**Your assignment:**
Could you reproduce, from the records below, everything from the line with "How do I perform: Expand the Watch" down to the line with "Task: Bookmark page with the star icon", keeping both of those lines and changing nothing?

**Dataset entries:**
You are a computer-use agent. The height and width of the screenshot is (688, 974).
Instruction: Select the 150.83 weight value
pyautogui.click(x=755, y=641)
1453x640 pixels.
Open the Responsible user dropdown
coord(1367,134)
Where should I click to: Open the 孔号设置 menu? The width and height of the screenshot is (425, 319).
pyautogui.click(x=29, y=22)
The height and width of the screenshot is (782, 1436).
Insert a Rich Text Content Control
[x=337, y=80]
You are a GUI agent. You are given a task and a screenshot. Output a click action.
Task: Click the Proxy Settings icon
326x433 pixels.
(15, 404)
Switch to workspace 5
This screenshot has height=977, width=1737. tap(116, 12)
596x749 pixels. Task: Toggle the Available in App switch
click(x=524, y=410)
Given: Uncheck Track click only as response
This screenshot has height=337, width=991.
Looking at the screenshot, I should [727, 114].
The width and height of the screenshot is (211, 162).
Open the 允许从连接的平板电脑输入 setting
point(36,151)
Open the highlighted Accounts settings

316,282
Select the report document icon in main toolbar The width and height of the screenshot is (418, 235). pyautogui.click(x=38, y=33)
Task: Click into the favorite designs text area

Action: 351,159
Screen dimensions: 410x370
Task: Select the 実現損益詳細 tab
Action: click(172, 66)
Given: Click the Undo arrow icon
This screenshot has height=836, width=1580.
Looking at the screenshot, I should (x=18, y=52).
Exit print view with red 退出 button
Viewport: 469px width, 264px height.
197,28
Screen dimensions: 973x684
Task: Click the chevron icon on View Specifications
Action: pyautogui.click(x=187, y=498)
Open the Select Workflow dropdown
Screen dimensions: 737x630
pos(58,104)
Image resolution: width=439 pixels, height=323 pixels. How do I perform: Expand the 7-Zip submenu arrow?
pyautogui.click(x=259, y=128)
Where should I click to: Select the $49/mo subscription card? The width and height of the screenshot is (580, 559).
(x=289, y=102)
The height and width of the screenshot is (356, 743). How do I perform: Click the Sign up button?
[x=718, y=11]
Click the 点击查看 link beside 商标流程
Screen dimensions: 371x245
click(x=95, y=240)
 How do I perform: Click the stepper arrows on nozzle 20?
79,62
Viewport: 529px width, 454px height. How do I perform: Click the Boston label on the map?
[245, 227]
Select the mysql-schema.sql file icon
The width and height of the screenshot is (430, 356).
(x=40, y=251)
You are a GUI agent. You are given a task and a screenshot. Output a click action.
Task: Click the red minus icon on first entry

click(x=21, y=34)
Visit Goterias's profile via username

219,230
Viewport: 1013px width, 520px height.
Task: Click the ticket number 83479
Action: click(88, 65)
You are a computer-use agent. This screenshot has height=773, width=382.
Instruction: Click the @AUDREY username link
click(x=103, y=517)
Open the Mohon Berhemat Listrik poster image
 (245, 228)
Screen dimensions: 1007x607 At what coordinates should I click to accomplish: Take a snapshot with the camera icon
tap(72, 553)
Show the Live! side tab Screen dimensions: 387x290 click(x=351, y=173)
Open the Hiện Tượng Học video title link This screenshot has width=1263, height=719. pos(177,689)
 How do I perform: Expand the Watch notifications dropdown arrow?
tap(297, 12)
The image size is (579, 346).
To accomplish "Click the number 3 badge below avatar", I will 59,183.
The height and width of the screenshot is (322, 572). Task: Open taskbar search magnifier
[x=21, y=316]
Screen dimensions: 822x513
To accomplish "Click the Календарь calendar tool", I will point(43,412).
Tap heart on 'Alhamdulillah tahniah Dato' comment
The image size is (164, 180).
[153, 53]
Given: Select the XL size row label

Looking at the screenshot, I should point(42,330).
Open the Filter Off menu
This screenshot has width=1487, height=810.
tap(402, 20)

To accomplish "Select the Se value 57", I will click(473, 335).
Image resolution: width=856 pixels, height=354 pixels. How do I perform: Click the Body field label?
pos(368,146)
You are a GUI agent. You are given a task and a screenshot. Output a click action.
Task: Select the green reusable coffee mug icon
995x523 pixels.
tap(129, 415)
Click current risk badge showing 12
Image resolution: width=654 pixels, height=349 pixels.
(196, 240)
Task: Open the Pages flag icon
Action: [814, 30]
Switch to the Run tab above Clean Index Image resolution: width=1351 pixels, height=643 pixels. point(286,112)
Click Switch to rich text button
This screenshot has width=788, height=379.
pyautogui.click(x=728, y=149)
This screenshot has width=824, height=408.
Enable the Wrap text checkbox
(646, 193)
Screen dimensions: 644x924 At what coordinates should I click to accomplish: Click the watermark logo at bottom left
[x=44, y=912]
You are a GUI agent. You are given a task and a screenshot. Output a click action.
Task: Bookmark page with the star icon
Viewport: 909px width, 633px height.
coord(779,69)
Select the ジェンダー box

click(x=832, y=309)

**Solution:**
 How do I perform: Expand the Watch notifications dropdown arrow?
tap(297, 12)
The image size is (579, 346).
To accomplish "Click the number 3 badge below avatar", I will 59,183.
The height and width of the screenshot is (322, 572). Task: Open taskbar search magnifier
[x=21, y=316]
Screen dimensions: 822x513
To accomplish "Click the Календарь calendar tool", I will point(43,412).
Tap heart on 'Alhamdulillah tahniah Dato' comment
The image size is (164, 180).
[153, 53]
Given: Select the XL size row label

Looking at the screenshot, I should point(42,330).
Open the Filter Off menu
This screenshot has width=1487, height=810.
tap(402, 20)

To accomplish "Select the Se value 57", I will click(473, 335).
Image resolution: width=856 pixels, height=354 pixels. How do I perform: Click the Body field label?
pos(368,146)
You are a GUI agent. You are given a task and a screenshot. Output a click action.
Task: Select the green reusable coffee mug icon
995x523 pixels.
tap(129, 415)
Click current risk badge showing 12
Image resolution: width=654 pixels, height=349 pixels.
(196, 240)
Task: Open the Pages flag icon
Action: [814, 30]
Switch to the Run tab above Clean Index Image resolution: width=1351 pixels, height=643 pixels. point(286,112)
Click Switch to rich text button
This screenshot has width=788, height=379.
pyautogui.click(x=728, y=149)
This screenshot has width=824, height=408.
Enable the Wrap text checkbox
(646, 193)
Screen dimensions: 644x924 At what coordinates should I click to accomplish: Click the watermark logo at bottom left
[x=44, y=912]
You are a GUI agent. You are given a task and a screenshot. Output a click action.
Task: Bookmark page with the star icon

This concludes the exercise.